(Extracted listing)

· · · ·

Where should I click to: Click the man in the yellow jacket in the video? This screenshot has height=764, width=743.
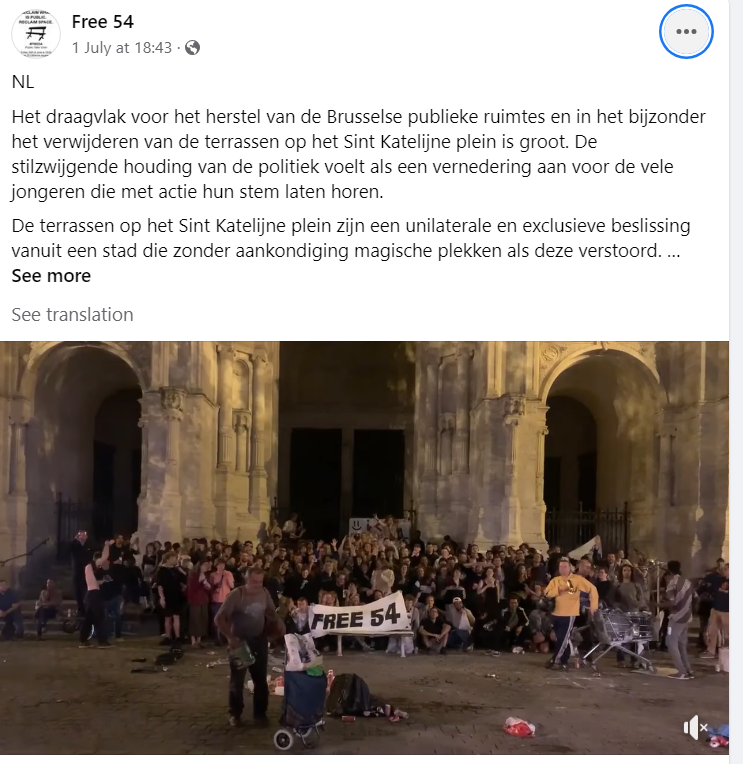coord(569,611)
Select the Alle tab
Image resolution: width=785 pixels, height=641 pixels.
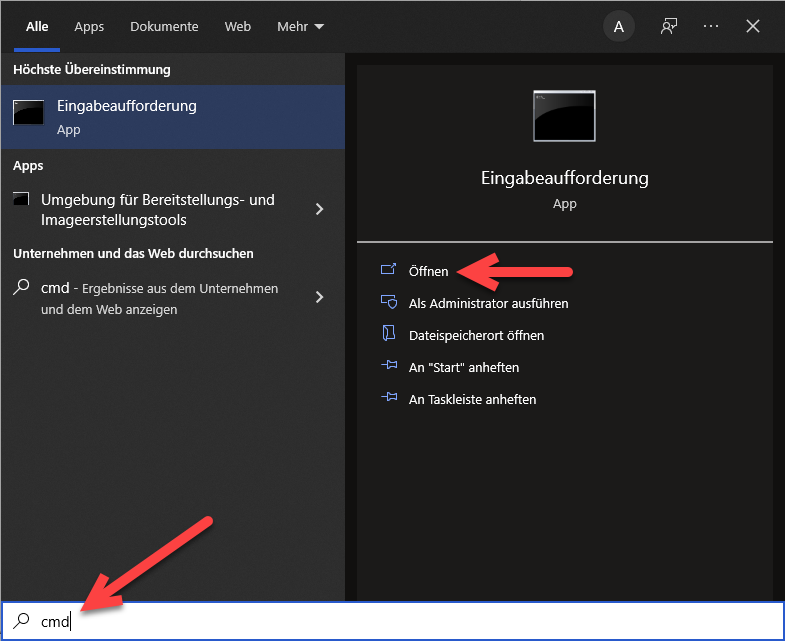pyautogui.click(x=37, y=27)
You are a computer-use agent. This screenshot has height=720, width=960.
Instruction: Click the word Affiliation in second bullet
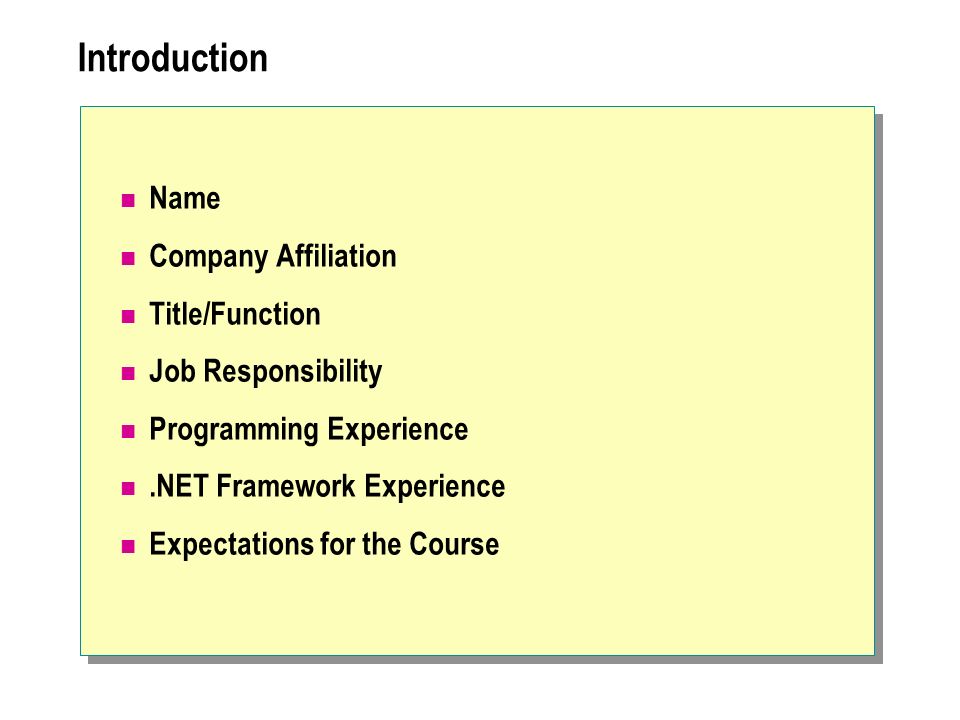pyautogui.click(x=336, y=256)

· · · ·

### TASK OBJECTIVE
Render the listing above as a two-column CSV with the headers "text" and "answer", one row for each thing to locate, holding its wording and its answer. Put each field in double quotes, turn any line breaks into spaces, and leave the pictures out.

### REPLY
text,answer
"Where should I click to: Click the man in the yellow jacket in the video? This screenshot has height=764, width=743.","coord(569,611)"
"Select the Alle tab Image resolution: width=785 pixels, height=641 pixels.","pyautogui.click(x=37, y=27)"
"You are a computer-use agent. This screenshot has height=720, width=960. Instruction: Click the word Affiliation in second bullet","pyautogui.click(x=336, y=256)"